Je crois que lorsque l’on pose la question à n’importe quel étranger, c’est l’ouverture d’esprit qui arrive en premier. Il est facile de penser qu’un peuple insulaire soit “fermé” et bien, c’est tout le contraire. D’ailleurs, je me demande si la célèbre marque au M doré, n’aurait pas piqué son slogan “Venez comme vous êtes” à ce pays. 

Alors que le jugement semble être un sport national en France, ce n’est pas le cas ici. Je ne veux pas faire de généralités et vais parler d’un ressenti global. L’image que l’on peut avoir des Anglais est soit celle d’un punk excentrique ou celle d’un gentleman moustachu, portant un chapeau melon et collé à l’étiquette aristo. Et c’est vrai, tout ce beau petit monde forme un melting-pot culturel, esthétique et surtout cosmopolite. Parce que oui, ce que j’aime ici, c’est ce mélange de cultures. Entendre parler Urdu, Français, Italien, Espagnol, Arabe, Danois etc. est chose commune et personne n’est jugé pour son niveau d’Anglais ou son accent. 

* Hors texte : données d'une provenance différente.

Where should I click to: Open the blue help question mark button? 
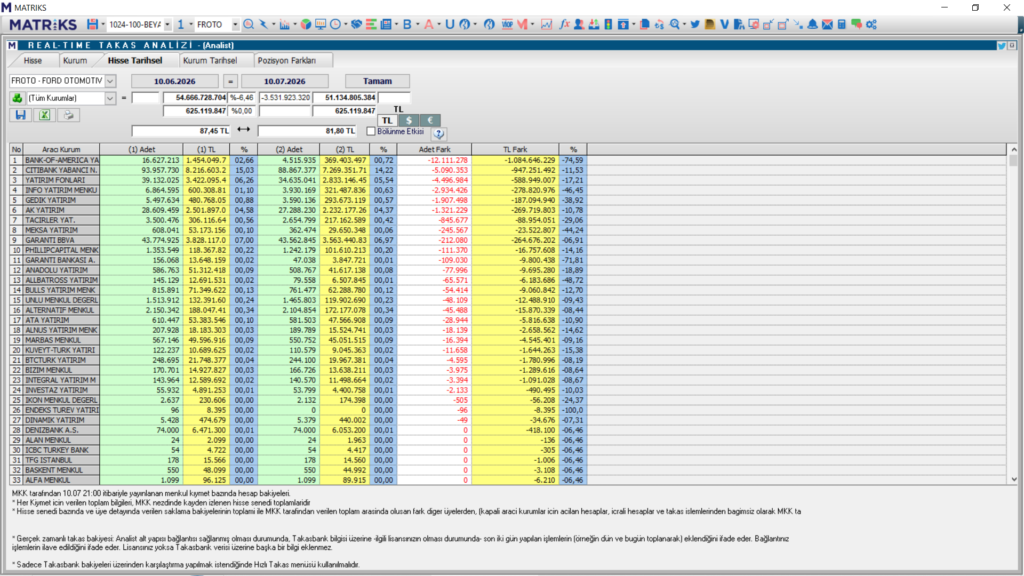439,133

La pression sociétale et culturelle ne manquent pas non plus. Alors qu’en France, j’avais le sentiment de ne pas être “normale” parce qu’à 30 ans, je n’étais pas mariée et n’avais pas d’enfants, ici, cela ne surprend personne. On se noie dans la masse et on ne nous met pas dans des petites cases étriquées.  

Ce qui m’a beaucoup frappée ici et est aussi quelque chose que j’ai vu au Costa Rica, c’est l’esprit communautaire et l’entraide. Réputés pour être égoïstes et attachés au “chacun pour sa gueule”, les Français méritent leur réputation lorsque l’on compare avec d’autres pays. Attention, je répète…je ne fais pas de généralités. 

J’y avais d’ailleurs consacré un article en 2014 mais, je le confirme encore aujourd’hui. Même dans une grande ville comme Londres, il y aura toujours quelqu’un pour s’arrêter si vous êtes en difficultés ou perdu. Et la situation actuelle est des plus parlantes. Avec l’arrivée du COVID-19, des centaines de groupes d’entraide et de bénévoles se sont mis en place pour aider les plus vulnérables et ce, le plus naturellement possible.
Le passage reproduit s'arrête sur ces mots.